We see a policy and compliance fixation everywhere. The dominant philosophy in security is obsessed with process. The international information security standard ISO 27001 is a management system standard; it has almost nothing to say universally about security technology. Instead the focus is on documentation and audit. Box ticking. It’s intellectually a carbon-copy of the ISO 9001 quality management standard, and we all know the limitations of that.
Or do we? Remember that those who don’t know the lessons of history are condemned to repeat it. I urge all infosec practitioners to read this decade old article: Is ISO 9000 really a standard? — it should ring some bells.
Education, policy and process are almost totally useless in fighting ID theft. Consider this: those CD ROMs with 25,000,000 financial records, lost in the mail by British civil servants in 2007 were valued at 1.5 billion pounds, using the going rate on the stolen identity black market. With stolen data being so immensely valuable, just how is security policy ever going to stop insiders cashing in on such treasure?
In another case, after data was lost by the Australian Tax Office, there was earnest criticism that the data should have been encrypted. But so what if it was? What common encryption method could not be cracked by organised crime if there was millions and millions of dollars worth of value to be gained?
The best example of process and policy-dominated security is probably the Payment Card Industry Data Security Standard PCI-DSS. The effectiveness of PCI-DSS and its onerous compliance regime was considered by a US Homeland Security Congressional Committee in March 2009. In hearings, the National Retail Federation submitted that “PCI has been plagued by poor execution … The PCI guidelines are onerous, confusing, and are constantly changing”. They noted the irony that “the credit card companies’ rules require merchants to store credit card data that many retailers do not want to keep” (emphasis in original). The chair committee remarked that “The essential flaw with the PCI Standard is that it allows companies to check boxes, but not necessarily be secure. Compliance does not equal security. We have to get beyond check box security.”
To really stop ID theft, we need proper technological preventative measures, not more policies and feel-good audits.
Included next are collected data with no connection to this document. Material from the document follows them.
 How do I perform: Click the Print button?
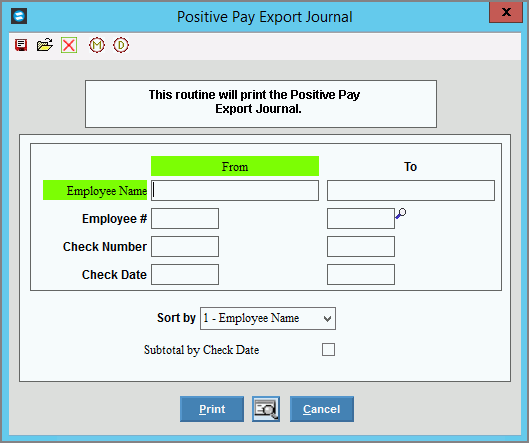[212, 409]
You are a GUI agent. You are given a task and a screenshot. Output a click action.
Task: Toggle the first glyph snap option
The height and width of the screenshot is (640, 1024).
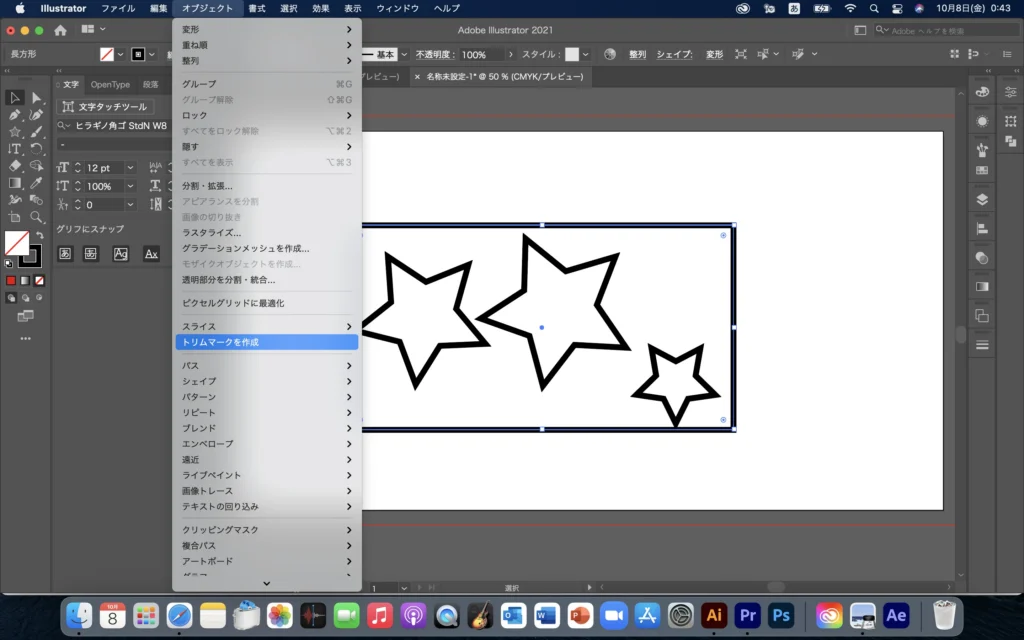click(x=65, y=254)

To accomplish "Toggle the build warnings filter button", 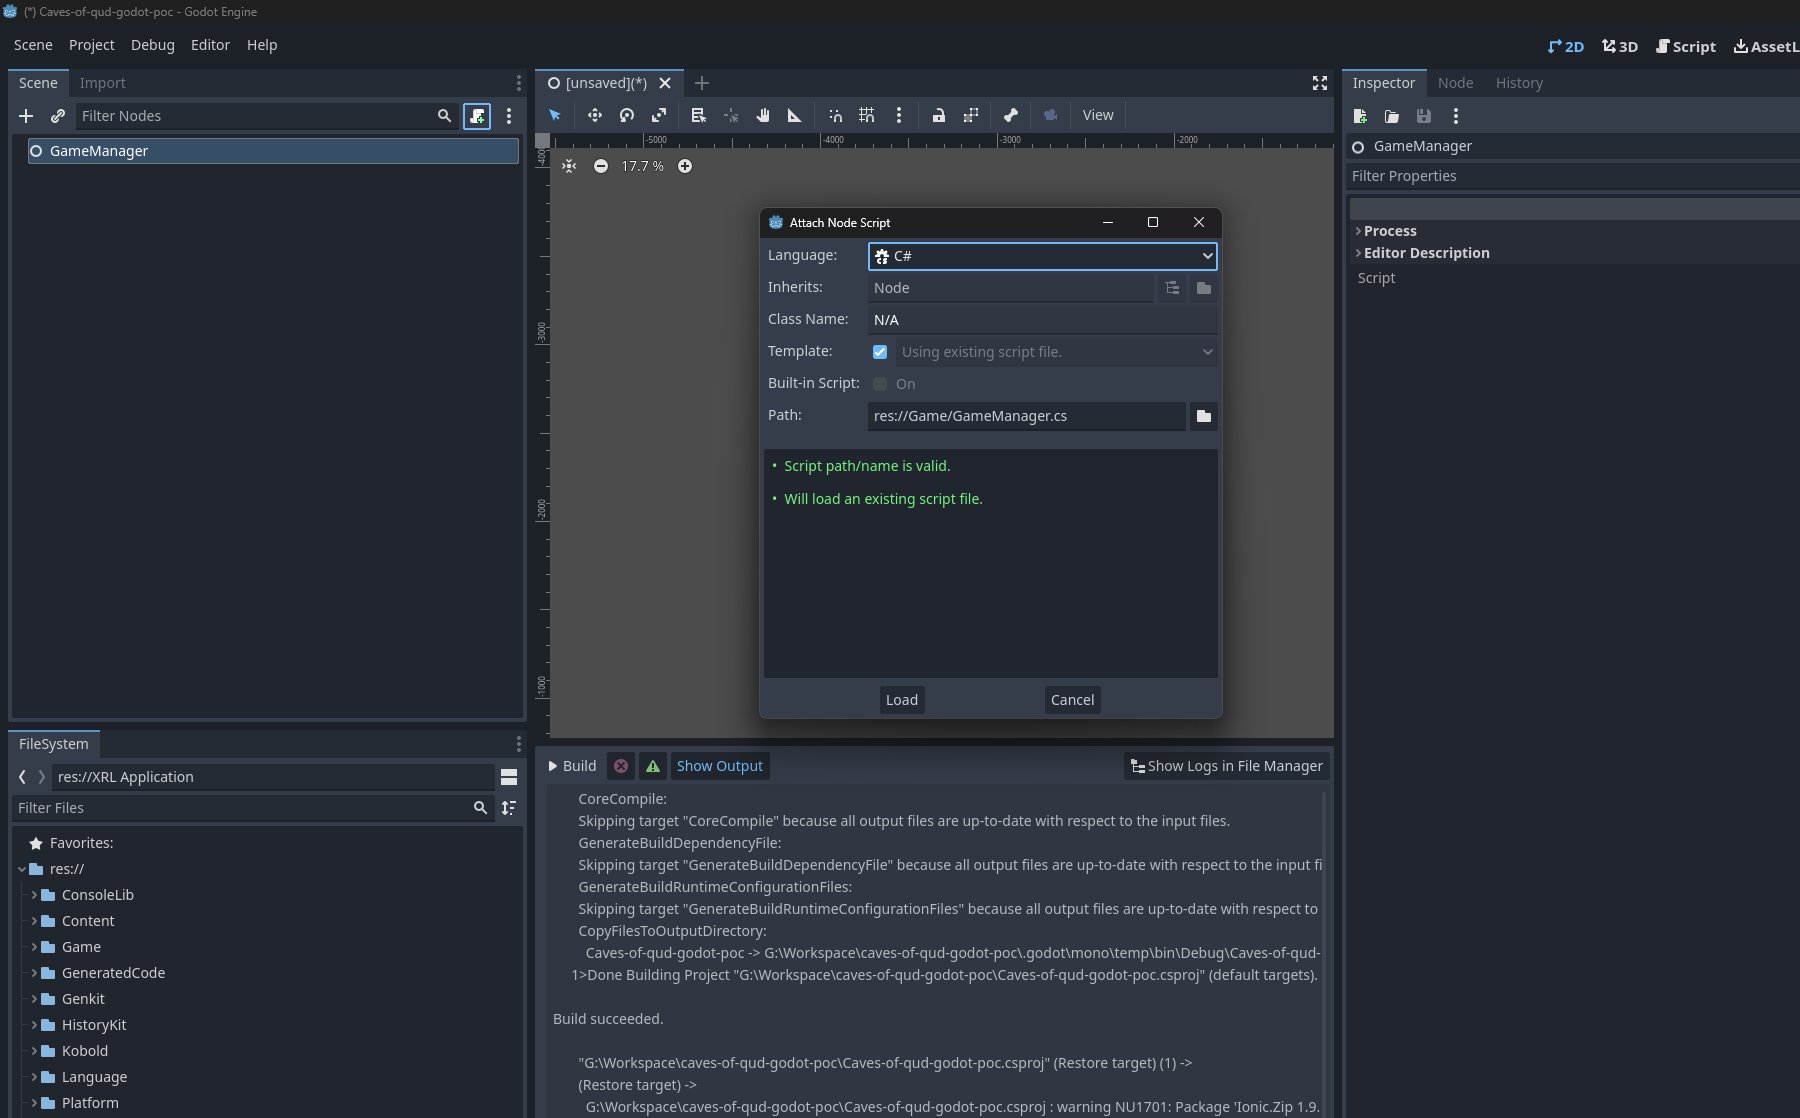I will click(653, 766).
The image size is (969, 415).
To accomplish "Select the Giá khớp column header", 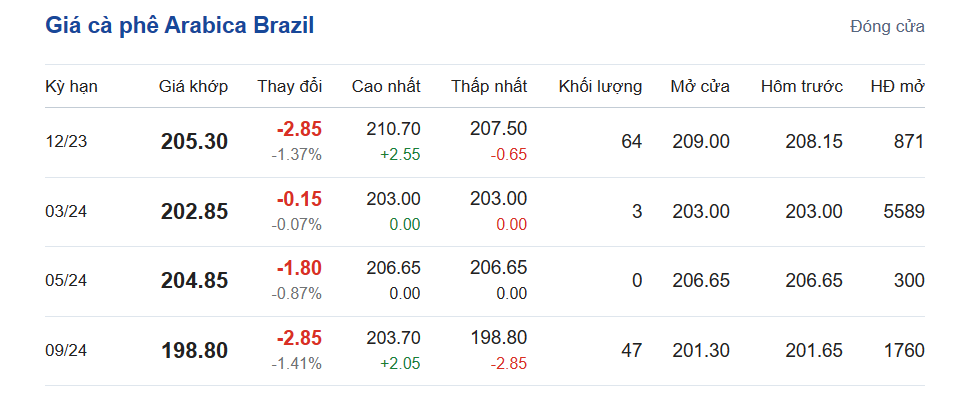I will (193, 86).
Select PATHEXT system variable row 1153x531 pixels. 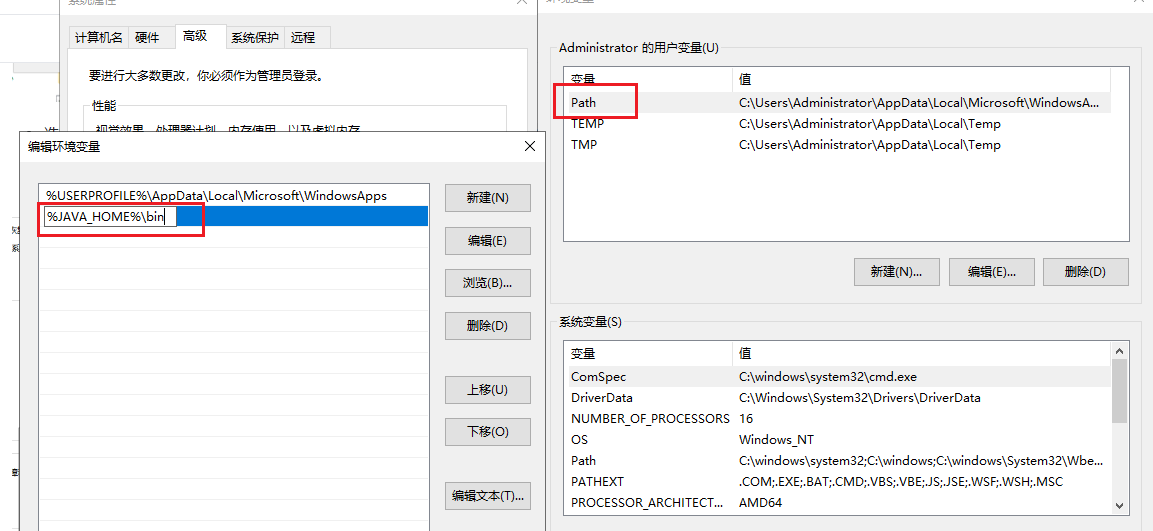(x=597, y=482)
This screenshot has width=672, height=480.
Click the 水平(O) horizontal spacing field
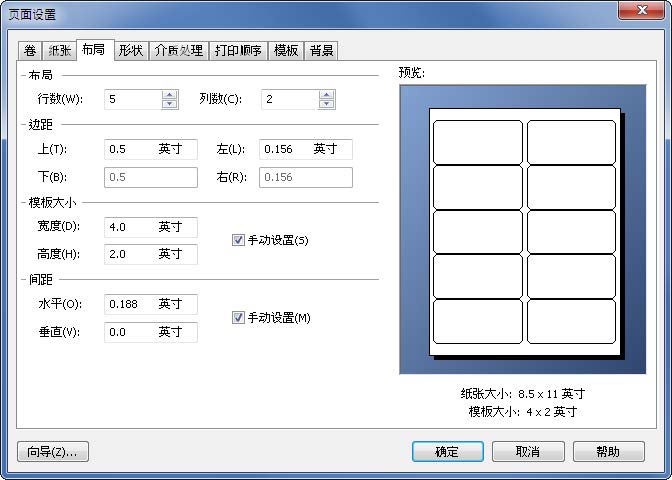(x=130, y=304)
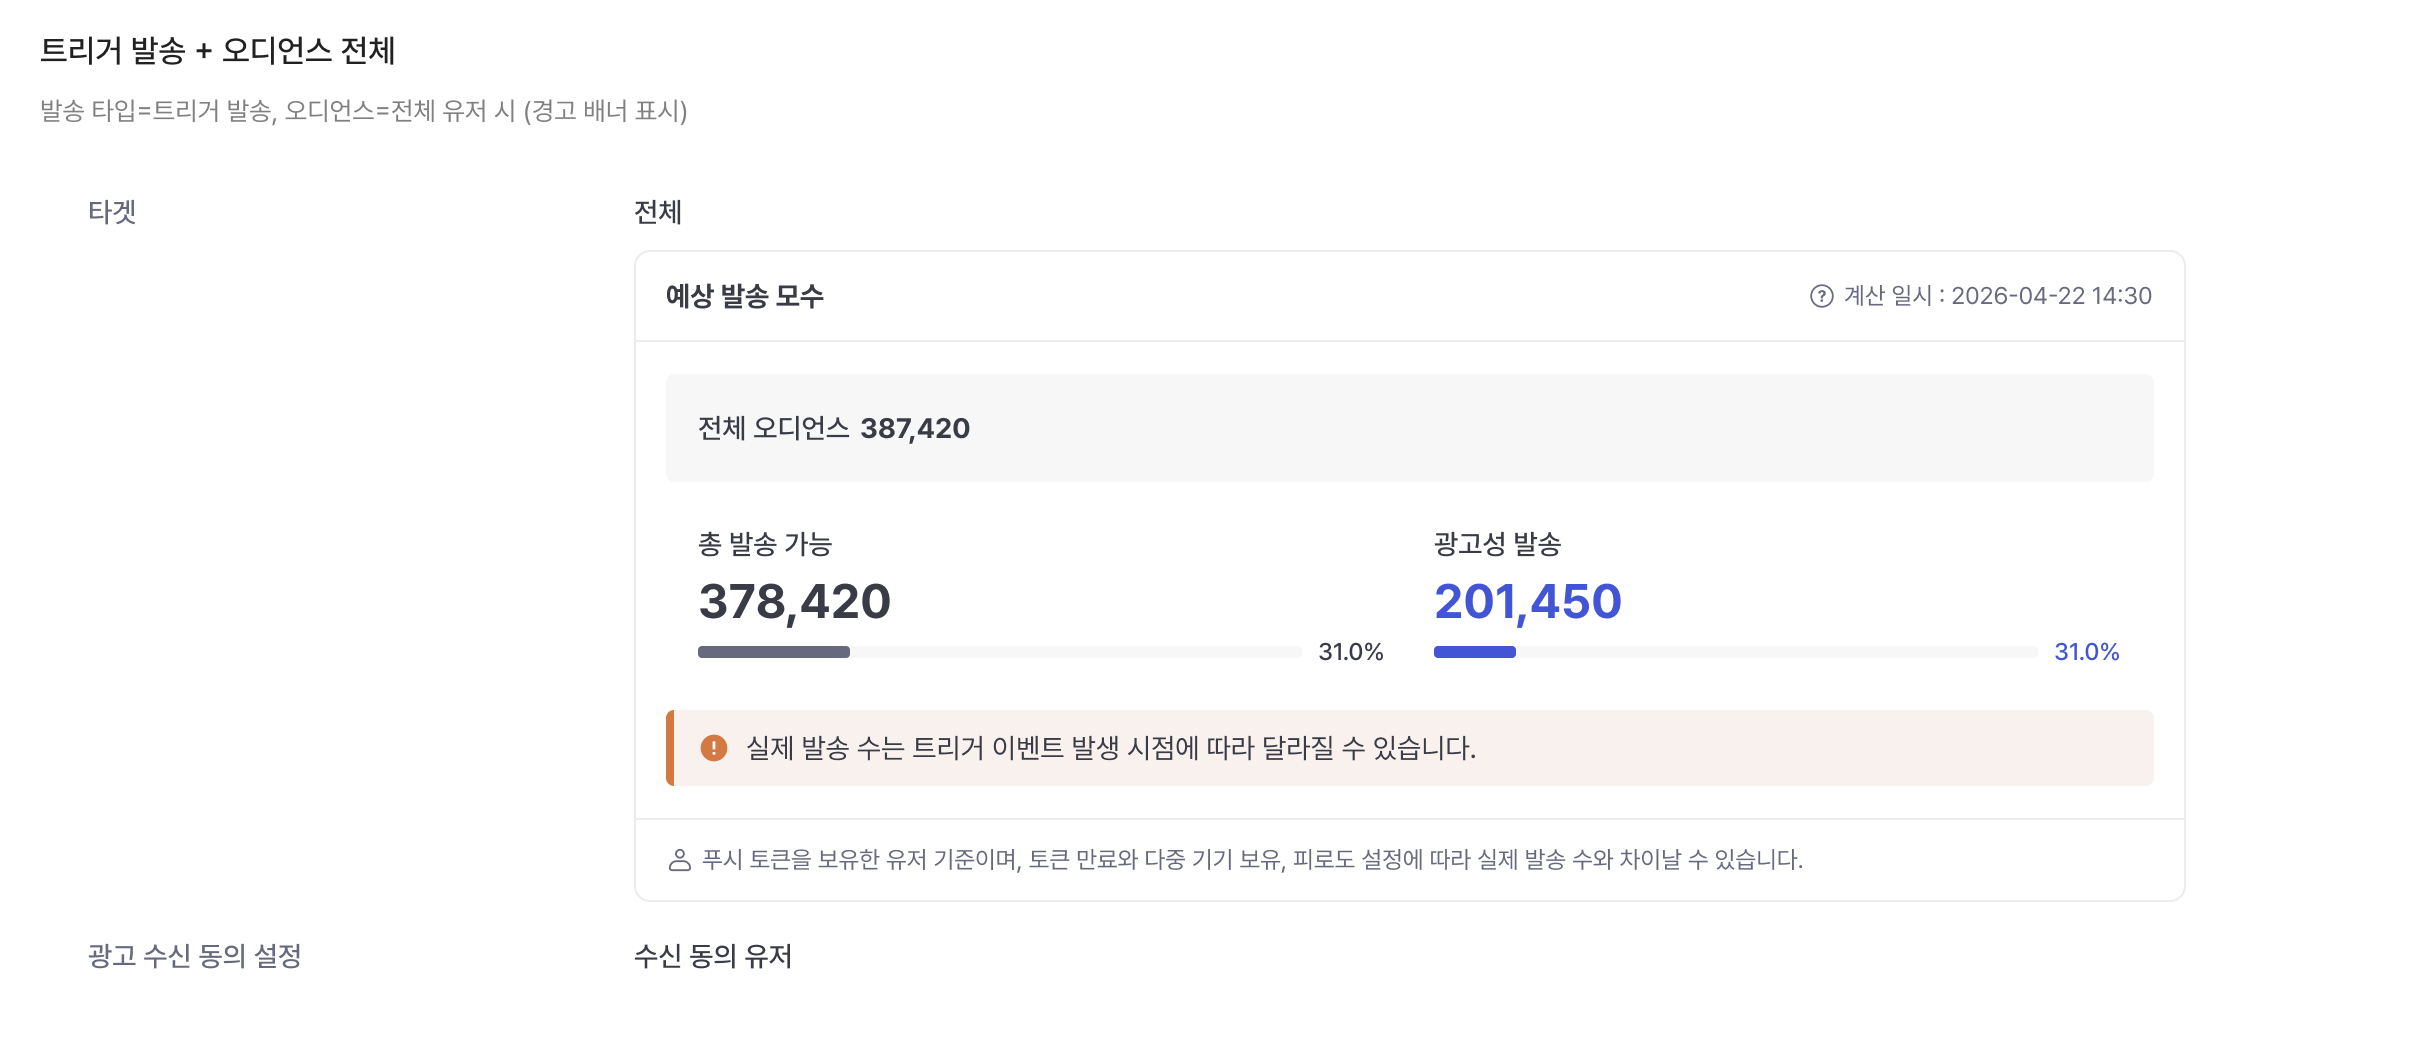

The near exclusive emphasis on user education and awareness is a subtle form of blame shifting. It is simply beyond the capacity of regular users to tell pharming sites from real sites, or even to spot all phishing e-mails. What about the feasibility of training people to “shop safely” online? It’s a flimsy proposition, considering that the biggest cases of credit card theft have occurred at backend databases of department store chains and payments processors. Most stolen card details in circulation probably originate from regular in-store Card Present transactions, and not from Internet sites. The lesson is even if you never ever shop online, you can have your card details stolen and abused behind your back. All the breathless advice about looking out for the padlock is moot.
In other walks of life we don’t put all the onus on user education. Think about car safety. Yes good driving practices are important, but the major focus is on legislated standards for automotive technology, and enforceable road rules. In contrast, Internet security is dominated by a wild west, everyone-for-themselves mentality, leading to a confusing patchwork of security gizmos, proprietary standards and no common benchmarks.